Estrogen priming starts before the next cycle to rev up follicles into “hey, get ready to do some work”, but sometimes one follicle can start pulling ahead with asynchronous growth and becomes FSH hormone dependent and basically steal the hormone and growth from the others. So estrogen will be followed by an injectable medication with the purpose to shut down the body’s ability to make FSH. The objective is that any early discordant follicles will be starved out for a couple days and killed so that when the actual stimulation cycle begins, there will only be follicles that are in synchrony with each other, and give a better chance of stimulating more synchronous follicles together.

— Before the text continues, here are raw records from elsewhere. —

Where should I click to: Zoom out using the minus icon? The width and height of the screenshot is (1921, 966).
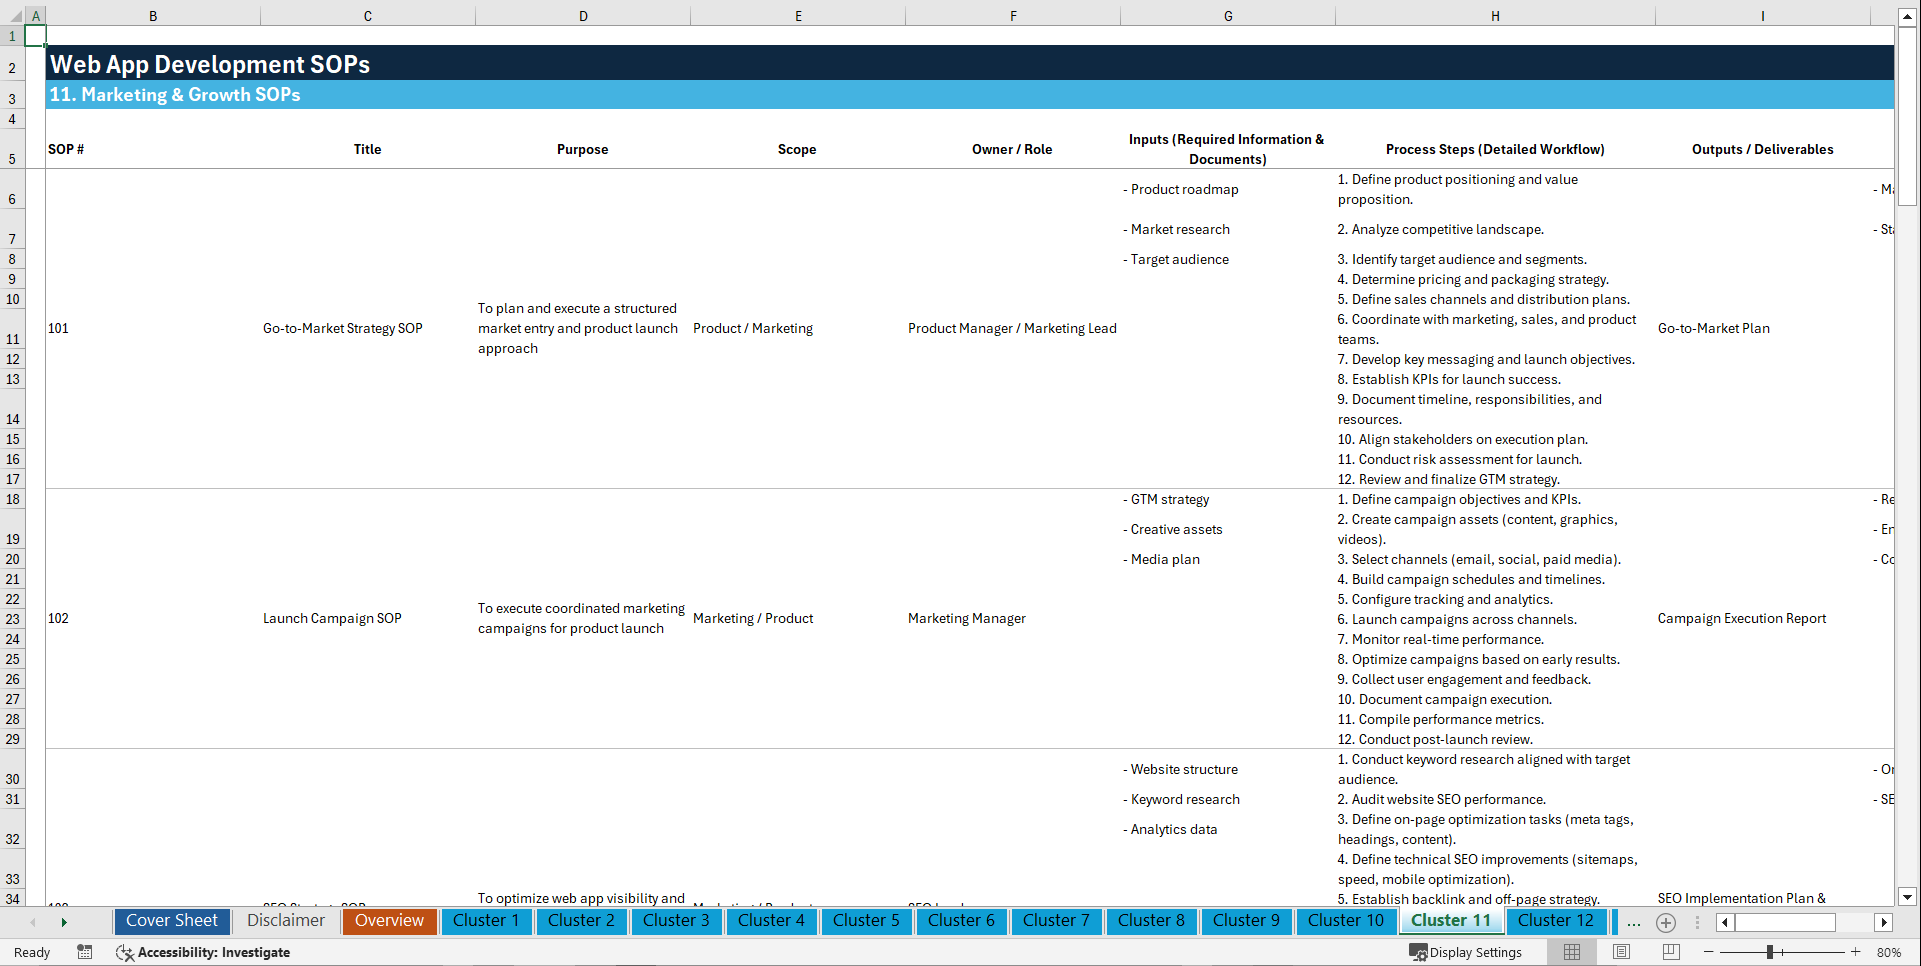[1708, 952]
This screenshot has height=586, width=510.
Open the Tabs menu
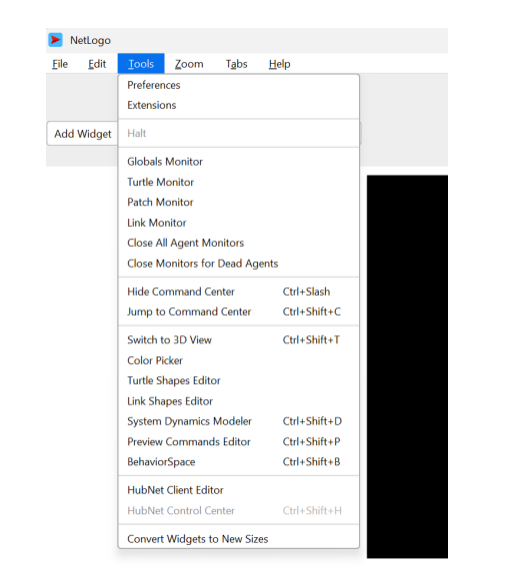point(236,64)

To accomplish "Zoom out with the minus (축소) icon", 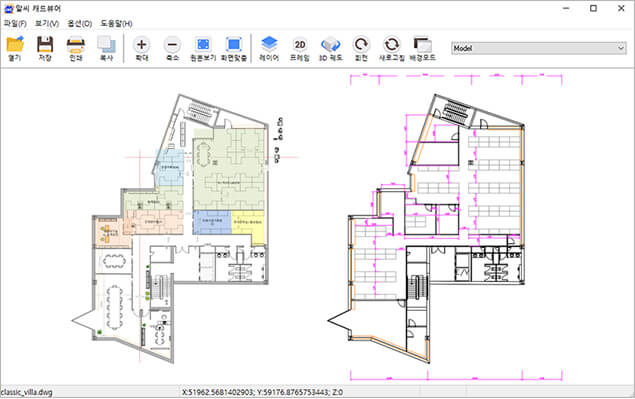I will [x=173, y=45].
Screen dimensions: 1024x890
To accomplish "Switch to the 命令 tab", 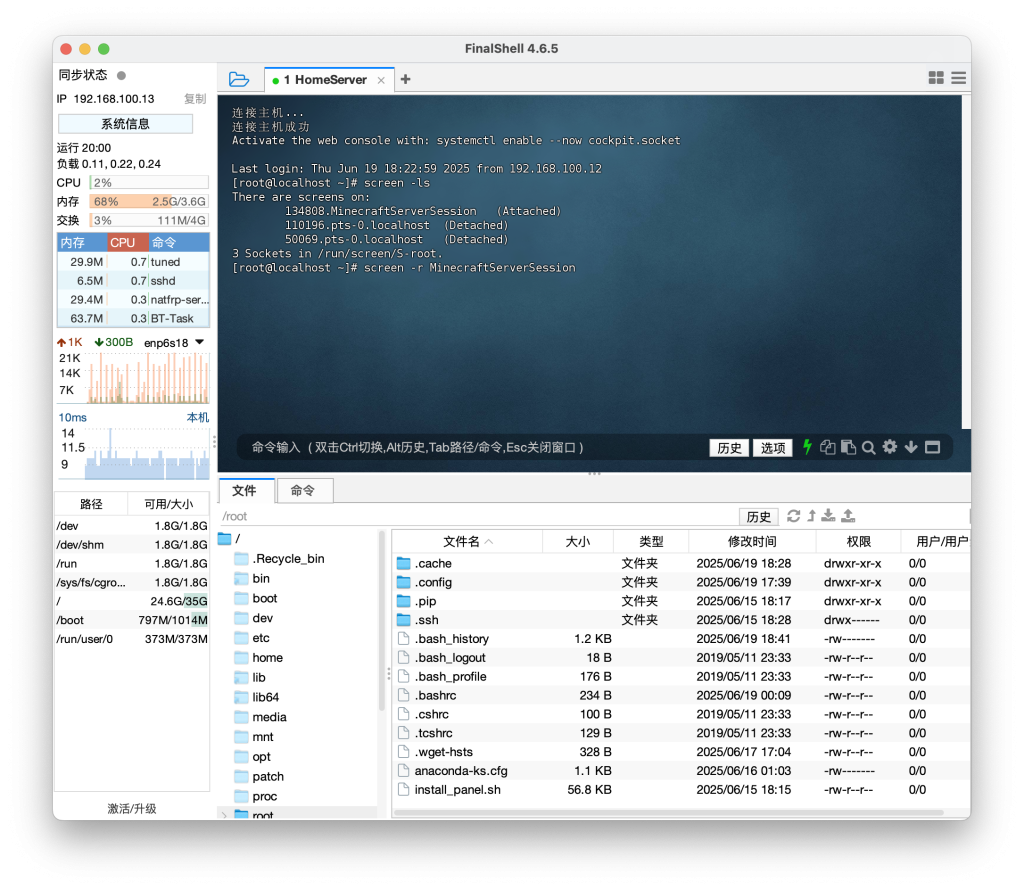I will coord(303,490).
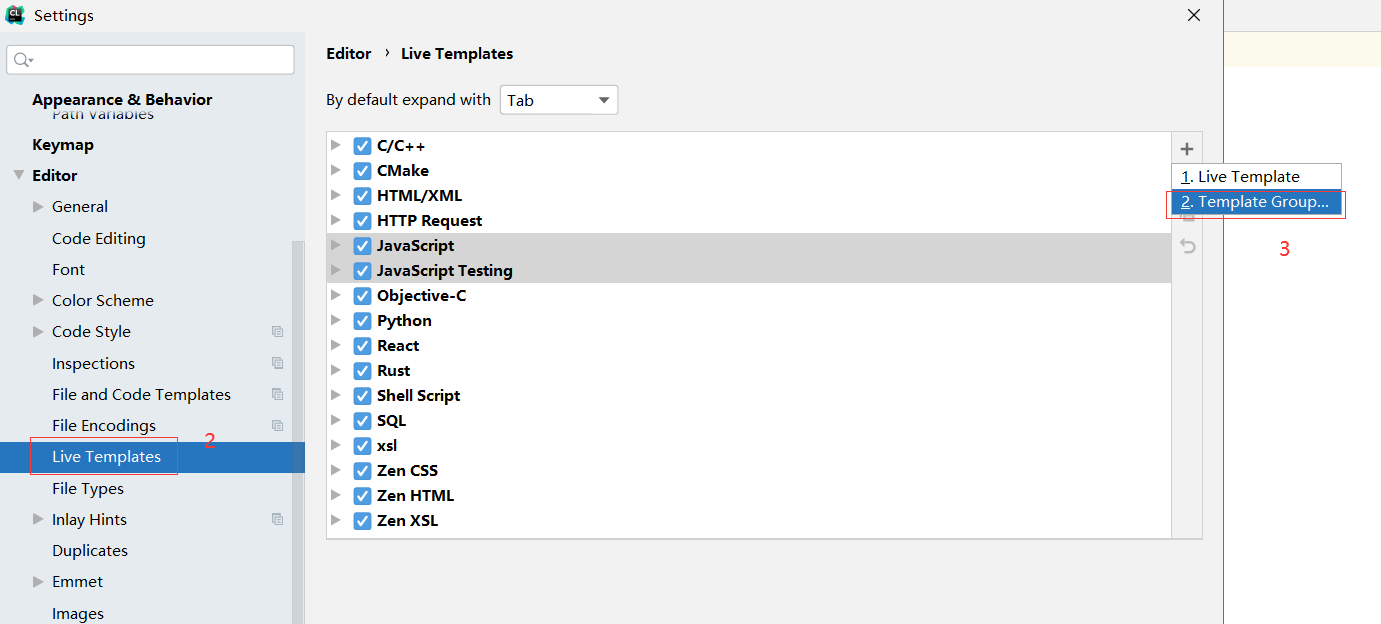Disable the Rust templates checkbox
This screenshot has width=1381, height=624.
(362, 370)
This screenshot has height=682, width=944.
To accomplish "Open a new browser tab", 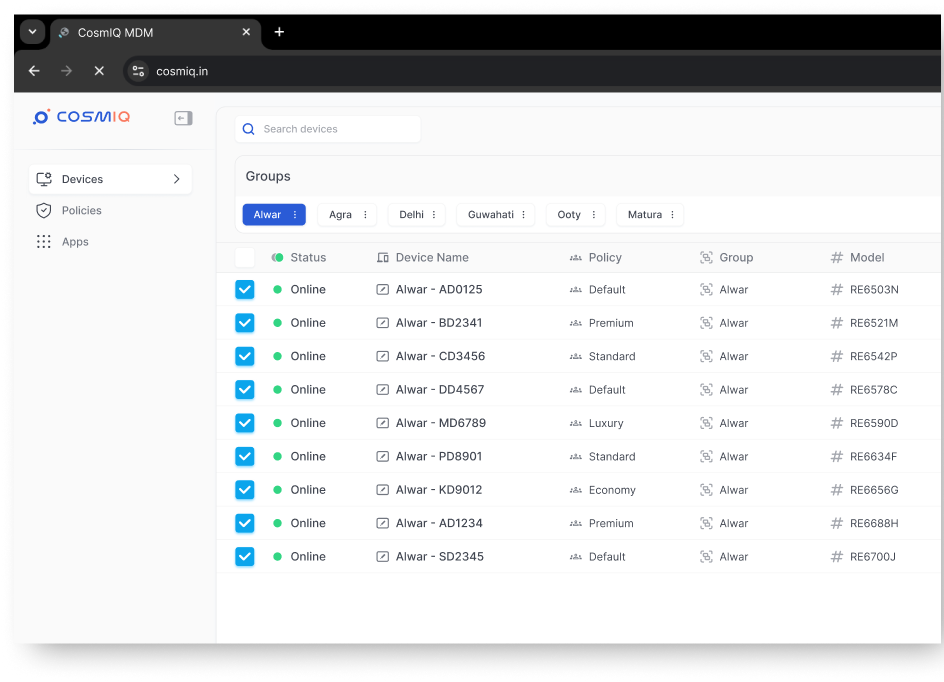I will click(x=279, y=32).
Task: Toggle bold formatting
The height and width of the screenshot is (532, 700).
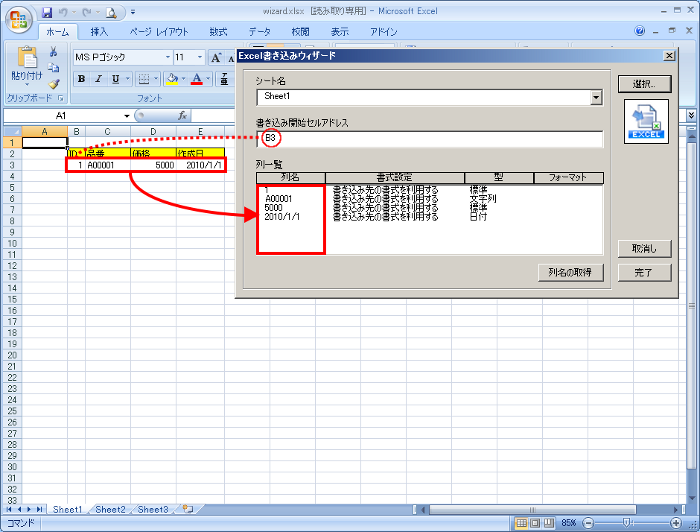Action: click(x=82, y=79)
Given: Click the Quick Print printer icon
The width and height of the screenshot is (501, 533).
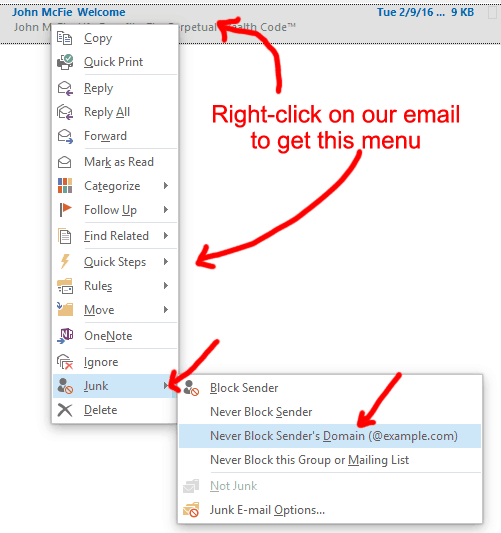Looking at the screenshot, I should (65, 62).
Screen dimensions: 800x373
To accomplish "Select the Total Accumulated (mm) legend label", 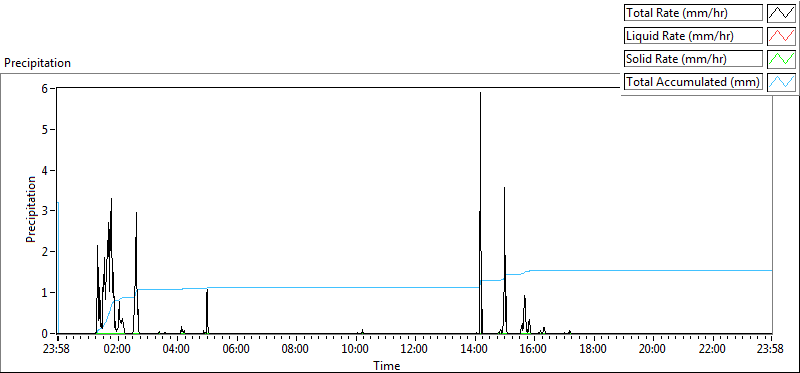I will pyautogui.click(x=693, y=82).
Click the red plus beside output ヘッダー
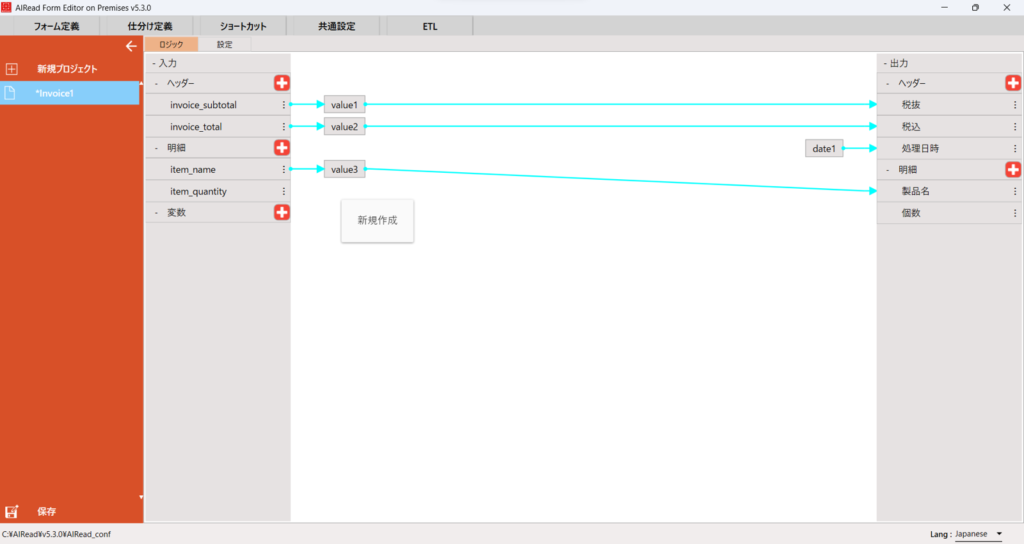This screenshot has width=1024, height=544. point(1012,83)
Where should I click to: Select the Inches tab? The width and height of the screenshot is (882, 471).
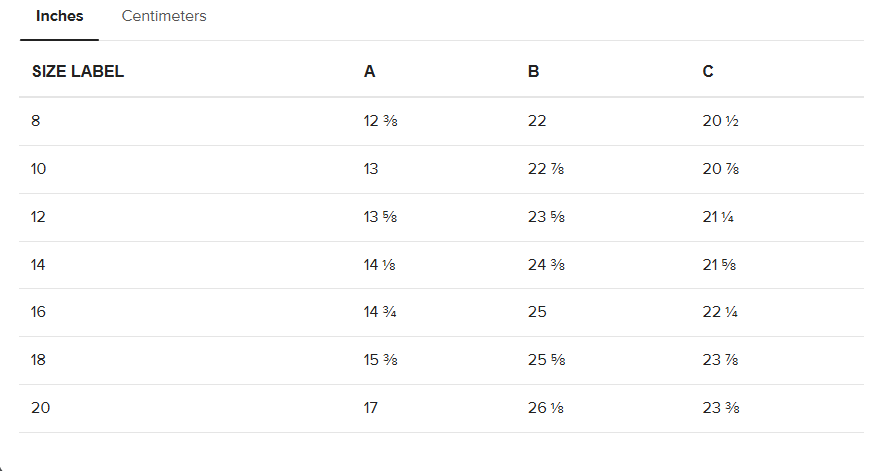click(60, 16)
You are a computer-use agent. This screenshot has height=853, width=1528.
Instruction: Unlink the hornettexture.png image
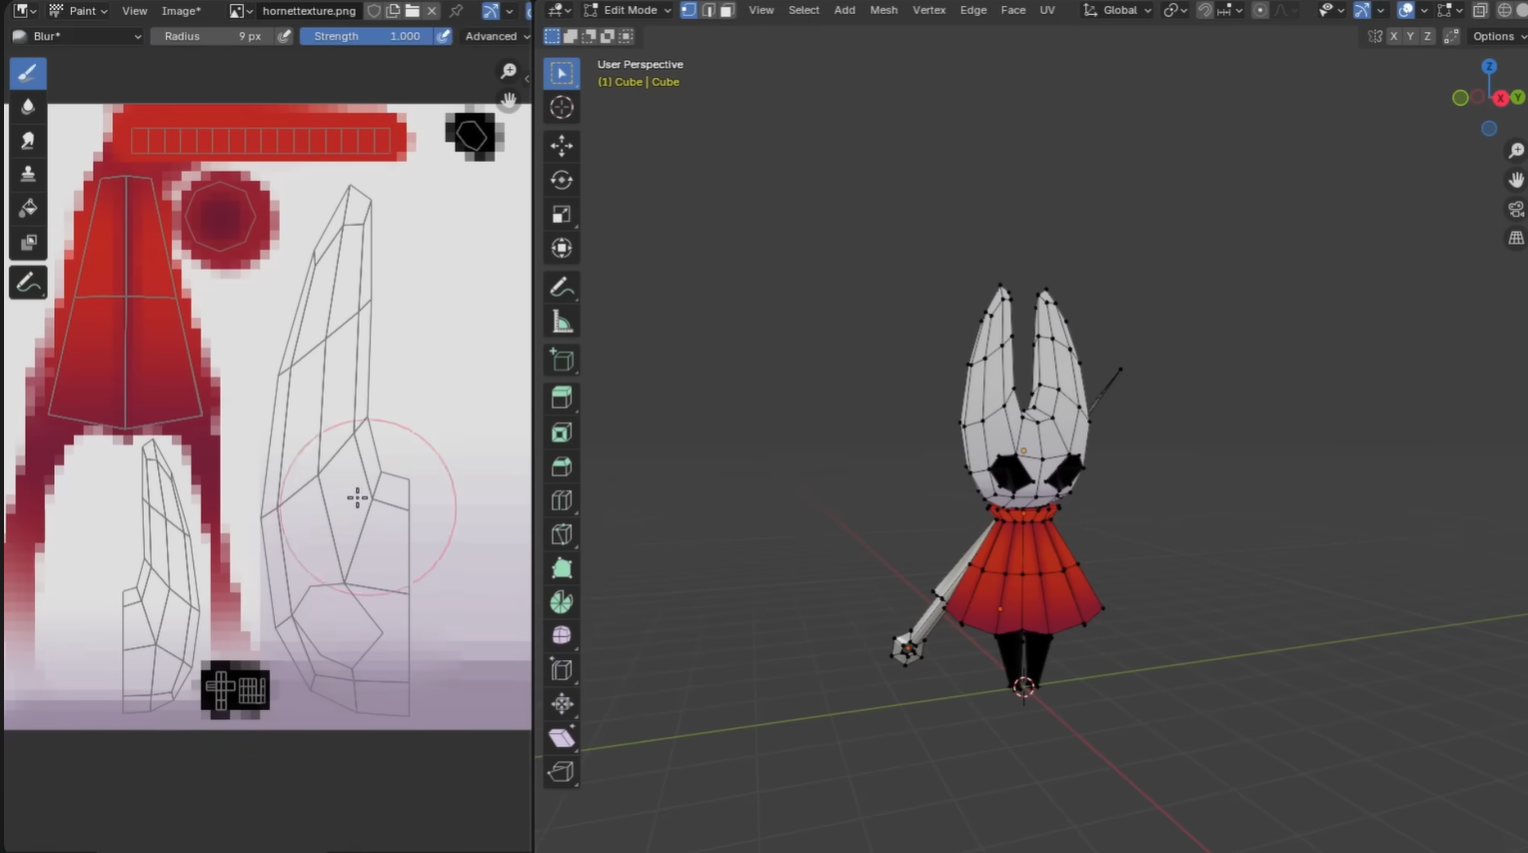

A friend also reached out to offer some unopened, unexpired medications from a friend of hers and contained in the bags was an index card with a personalized note. These medications are worth thousands of dollars and the entire process is such a mad situation. Even just my friend reaching out to offer her friends medications and then personally driving over to deliver them is just so thoughtful. I will quote part of the note:

“This shit is hard and a total emotional rollercoaster so don’t forget to go easy on yourself. …I’ll be sending you positive thoughts that things go smoothly for you and that you get whatever outcome you’re hoping for. …Good luck and from one hormone addled chick to another- you got this.”